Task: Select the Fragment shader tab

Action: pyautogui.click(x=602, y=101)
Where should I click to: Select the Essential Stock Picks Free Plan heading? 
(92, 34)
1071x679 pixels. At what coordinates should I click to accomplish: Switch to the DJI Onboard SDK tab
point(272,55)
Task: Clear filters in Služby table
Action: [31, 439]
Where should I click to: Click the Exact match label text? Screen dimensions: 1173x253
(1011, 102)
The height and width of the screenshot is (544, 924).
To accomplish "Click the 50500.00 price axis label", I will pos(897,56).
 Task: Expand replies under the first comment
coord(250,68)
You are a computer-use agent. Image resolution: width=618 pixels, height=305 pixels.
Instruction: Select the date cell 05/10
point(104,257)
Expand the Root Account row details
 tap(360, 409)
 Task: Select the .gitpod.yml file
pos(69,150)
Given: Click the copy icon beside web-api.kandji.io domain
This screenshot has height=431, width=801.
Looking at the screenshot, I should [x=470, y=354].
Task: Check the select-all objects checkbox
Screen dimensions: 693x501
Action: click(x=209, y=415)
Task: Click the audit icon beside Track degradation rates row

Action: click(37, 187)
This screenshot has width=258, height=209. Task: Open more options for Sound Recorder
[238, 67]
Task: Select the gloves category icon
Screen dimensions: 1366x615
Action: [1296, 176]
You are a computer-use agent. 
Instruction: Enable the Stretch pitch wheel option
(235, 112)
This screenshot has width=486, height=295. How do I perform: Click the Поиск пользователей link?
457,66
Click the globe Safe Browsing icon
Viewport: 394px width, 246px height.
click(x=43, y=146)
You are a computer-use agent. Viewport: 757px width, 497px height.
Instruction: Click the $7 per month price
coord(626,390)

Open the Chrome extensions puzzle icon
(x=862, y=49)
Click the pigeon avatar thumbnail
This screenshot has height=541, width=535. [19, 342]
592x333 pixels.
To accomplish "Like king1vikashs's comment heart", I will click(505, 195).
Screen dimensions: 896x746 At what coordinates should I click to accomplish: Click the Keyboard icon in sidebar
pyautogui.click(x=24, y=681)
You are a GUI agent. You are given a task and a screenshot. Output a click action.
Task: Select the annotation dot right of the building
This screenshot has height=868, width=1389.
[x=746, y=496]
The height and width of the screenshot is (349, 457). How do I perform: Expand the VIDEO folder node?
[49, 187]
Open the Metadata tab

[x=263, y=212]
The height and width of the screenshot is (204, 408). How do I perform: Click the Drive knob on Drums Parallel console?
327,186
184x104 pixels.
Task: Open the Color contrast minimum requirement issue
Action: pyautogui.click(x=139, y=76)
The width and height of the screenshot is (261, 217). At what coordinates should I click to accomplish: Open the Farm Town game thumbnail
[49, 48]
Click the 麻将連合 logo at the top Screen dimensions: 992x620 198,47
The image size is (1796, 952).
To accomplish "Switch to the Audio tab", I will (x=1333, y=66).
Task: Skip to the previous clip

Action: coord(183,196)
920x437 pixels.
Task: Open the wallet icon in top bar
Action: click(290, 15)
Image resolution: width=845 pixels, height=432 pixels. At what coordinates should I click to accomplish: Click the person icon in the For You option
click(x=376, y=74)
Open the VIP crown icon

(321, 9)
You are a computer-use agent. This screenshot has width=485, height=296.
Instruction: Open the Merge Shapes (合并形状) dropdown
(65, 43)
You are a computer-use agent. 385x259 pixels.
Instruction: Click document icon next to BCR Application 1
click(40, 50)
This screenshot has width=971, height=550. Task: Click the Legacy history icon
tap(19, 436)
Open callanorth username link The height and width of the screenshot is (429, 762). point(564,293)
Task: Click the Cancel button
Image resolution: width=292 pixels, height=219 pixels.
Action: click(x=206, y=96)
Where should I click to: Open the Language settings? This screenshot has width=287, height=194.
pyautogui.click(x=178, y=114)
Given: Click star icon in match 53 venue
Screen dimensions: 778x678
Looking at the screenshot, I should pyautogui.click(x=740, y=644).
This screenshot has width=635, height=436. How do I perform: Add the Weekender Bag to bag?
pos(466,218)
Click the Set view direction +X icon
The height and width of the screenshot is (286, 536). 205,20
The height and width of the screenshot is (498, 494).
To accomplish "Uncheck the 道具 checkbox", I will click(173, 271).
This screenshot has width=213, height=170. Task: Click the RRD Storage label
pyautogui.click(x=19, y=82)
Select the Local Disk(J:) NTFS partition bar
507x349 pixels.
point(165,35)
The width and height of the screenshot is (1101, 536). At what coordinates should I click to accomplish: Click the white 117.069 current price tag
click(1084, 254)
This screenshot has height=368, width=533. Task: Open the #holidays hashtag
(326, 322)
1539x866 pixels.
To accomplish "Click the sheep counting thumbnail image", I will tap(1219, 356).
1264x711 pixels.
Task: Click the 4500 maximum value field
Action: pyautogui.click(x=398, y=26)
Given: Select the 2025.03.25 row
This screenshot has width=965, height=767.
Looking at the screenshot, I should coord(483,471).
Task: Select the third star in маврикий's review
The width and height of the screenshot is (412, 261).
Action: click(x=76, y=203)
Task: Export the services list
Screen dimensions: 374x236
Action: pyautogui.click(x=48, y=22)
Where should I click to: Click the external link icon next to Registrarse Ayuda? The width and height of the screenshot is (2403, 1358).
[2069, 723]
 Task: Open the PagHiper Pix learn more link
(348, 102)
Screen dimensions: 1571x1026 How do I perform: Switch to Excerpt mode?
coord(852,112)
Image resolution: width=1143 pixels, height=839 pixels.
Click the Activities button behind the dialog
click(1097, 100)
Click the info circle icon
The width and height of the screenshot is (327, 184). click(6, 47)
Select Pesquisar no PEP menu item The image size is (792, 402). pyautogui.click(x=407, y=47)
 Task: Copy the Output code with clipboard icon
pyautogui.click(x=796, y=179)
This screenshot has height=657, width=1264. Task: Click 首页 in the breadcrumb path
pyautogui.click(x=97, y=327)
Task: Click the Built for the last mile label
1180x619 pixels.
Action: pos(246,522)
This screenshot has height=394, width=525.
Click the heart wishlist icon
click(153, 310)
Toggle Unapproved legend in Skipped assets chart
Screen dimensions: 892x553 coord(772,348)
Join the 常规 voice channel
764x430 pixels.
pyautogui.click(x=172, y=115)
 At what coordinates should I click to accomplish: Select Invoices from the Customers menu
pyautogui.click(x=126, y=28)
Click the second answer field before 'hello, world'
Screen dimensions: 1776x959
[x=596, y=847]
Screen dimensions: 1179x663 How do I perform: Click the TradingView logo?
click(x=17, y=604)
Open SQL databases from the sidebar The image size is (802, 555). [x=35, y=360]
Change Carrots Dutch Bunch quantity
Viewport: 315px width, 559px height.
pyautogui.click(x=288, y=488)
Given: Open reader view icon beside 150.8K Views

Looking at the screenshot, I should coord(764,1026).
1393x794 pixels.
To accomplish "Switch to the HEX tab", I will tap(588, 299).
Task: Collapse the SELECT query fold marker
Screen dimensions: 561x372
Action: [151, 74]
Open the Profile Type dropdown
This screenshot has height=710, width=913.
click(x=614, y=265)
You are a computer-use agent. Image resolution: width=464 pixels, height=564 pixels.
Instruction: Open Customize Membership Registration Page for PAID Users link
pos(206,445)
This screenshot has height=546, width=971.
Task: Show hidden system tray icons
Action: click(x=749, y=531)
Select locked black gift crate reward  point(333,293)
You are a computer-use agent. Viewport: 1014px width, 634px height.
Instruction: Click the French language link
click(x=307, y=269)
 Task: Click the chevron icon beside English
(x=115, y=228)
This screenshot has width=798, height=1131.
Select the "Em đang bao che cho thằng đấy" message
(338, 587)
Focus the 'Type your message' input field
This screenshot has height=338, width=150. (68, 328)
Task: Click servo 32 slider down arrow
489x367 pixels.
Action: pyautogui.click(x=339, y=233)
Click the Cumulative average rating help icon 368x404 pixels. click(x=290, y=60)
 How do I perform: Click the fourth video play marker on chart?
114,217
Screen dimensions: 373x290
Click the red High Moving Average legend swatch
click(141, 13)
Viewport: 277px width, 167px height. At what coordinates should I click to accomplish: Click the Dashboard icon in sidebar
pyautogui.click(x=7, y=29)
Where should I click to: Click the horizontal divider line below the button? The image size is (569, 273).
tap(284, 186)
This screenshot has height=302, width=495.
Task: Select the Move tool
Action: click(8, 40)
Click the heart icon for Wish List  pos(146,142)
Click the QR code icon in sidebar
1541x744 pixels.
-----
Please put the material, from its start through the line containing "(x=862, y=49)", into a numbered list, including both ends and leaving out blank lines.

- _Worked solution_
1. Task: Select the Fragment shader tab
2. Action: pyautogui.click(x=602, y=101)
3. Where should I click to: Select the Essential Stock Picks Free Plan heading? 
4. (92, 34)
5. 1071x679 pixels. At what coordinates should I click to accomplish: Switch to the DJI Onboard SDK tab
6. point(272,55)
7. Task: Clear filters in Služby table
8. Action: [31, 439]
9. Where should I click to: Click the Exact match label text? Screen dimensions: 1173x253
10. (1011, 102)
11. The height and width of the screenshot is (544, 924).
12. To accomplish "Click the 50500.00 price axis label", I will pos(897,56).
13.  Task: Expand replies under the first comment
14. coord(250,68)
15. You are a computer-use agent. Image resolution: width=618 pixels, height=305 pixels.
16. Instruction: Select the date cell 05/10
17. point(104,257)
18. Expand the Root Account row details
19.  tap(360, 409)
20.  Task: Select the .gitpod.yml file
21. pos(69,150)
22. Given: Click the copy icon beside web-api.kandji.io domain
23. This screenshot has height=431, width=801.
24. Looking at the screenshot, I should [x=470, y=354].
25. Task: Check the select-all objects checkbox
26. Screen dimensions: 693x501
27. Action: click(x=209, y=415)
28. Task: Click the audit icon beside Track degradation rates row
29. Action: click(37, 187)
30. This screenshot has width=258, height=209. Task: Open more options for Sound Recorder
31. [238, 67]
32. Task: Select the gloves category icon
33. Screen dimensions: 1366x615
34. Action: [1296, 176]
35. You are a computer-use agent. 
36. Instruction: Enable the Stretch pitch wheel option
37. (235, 112)
38. This screenshot has width=486, height=295. How do I perform: Click the Поиск пользователей link?
39. 457,66
40. Click the globe Safe Browsing icon
41. Viewport: 394px width, 246px height.
42. click(x=43, y=146)
43. You are a computer-use agent. Viewport: 757px width, 497px height.
44. Instruction: Click the $7 per month price
45. coord(626,390)
46. Open the Chrome extensions puzzle icon
47. (x=862, y=49)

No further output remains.